Two graduate students were hunting for another salamander species in the foothills of the Appalachian Mountains when they came across the tiny amphibian. At the time, they knew only that it was not a species known to inhabit the area. Genetic studies revealed that it was different enough from any known species to get its very own genus, the first new genus of salamanders to be found in the United States in 50 years.

The new salamander species, which is described in an article in the Journal of Zoology, has several novel characteristics.

“The genetic data revealed that this was far more unusual than any of us suspected, which is why we described it in its own genus,” says [biologist Carlos] Camp [of Piedmont College in Georgia].

But the amphibian also looks strikingly different to other species.

For a start, it has the smallest body size of any salamander in the US. It is also the only lungless salamander in the US whose males have a different colour and pattern than females, a trait more characteristic of birds.

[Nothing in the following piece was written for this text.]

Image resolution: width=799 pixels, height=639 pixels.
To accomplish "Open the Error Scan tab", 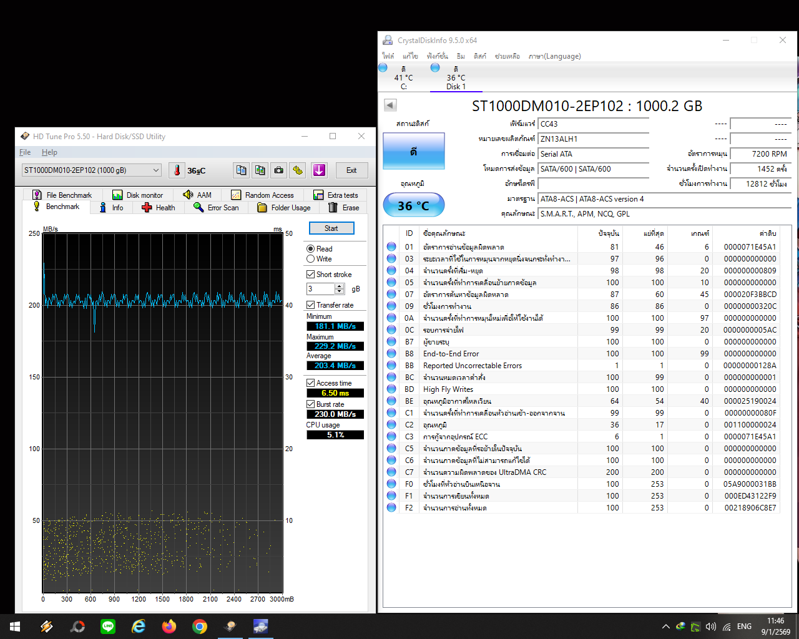I will (x=216, y=208).
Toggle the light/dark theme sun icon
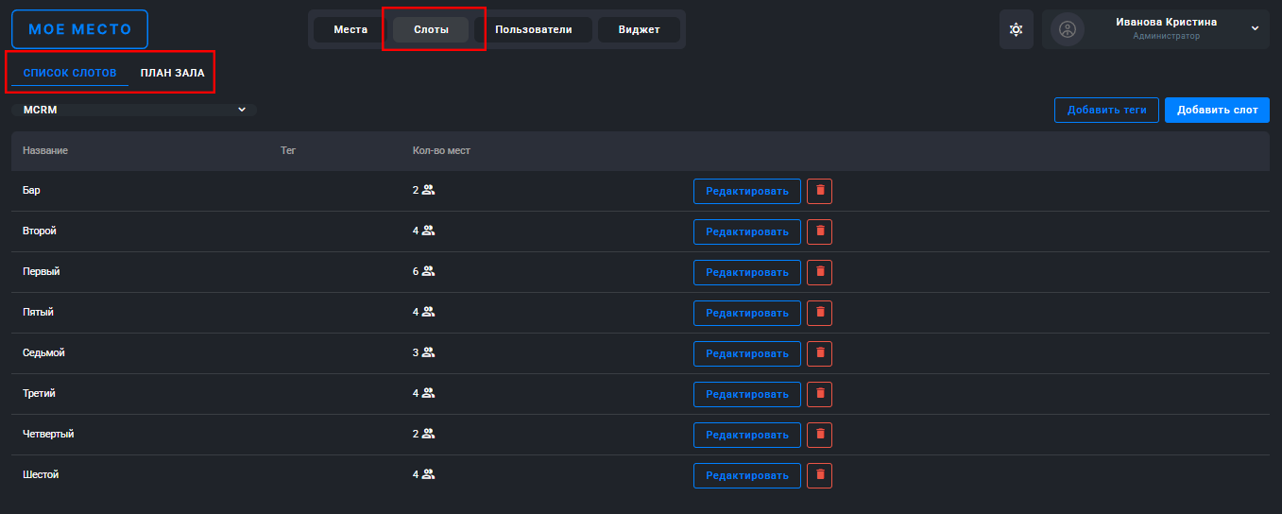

Males have a pair of distinct dark stripes running down the sides of the body and a yellow back. Females lack stripes and are more muted in colour.

Males also have 15 vertebrae, one less than females. Yet while most species of lungless salamander have male and females of differing sizes, those of Urspelerpes brucei are close to being equal in size.

Uniquely for such a small lungless salamander, Urspelerpes brucei has five toes, whereas most other small species have reduced that number to four.

The behaviour and lifestyle of the salamander remain a mystery.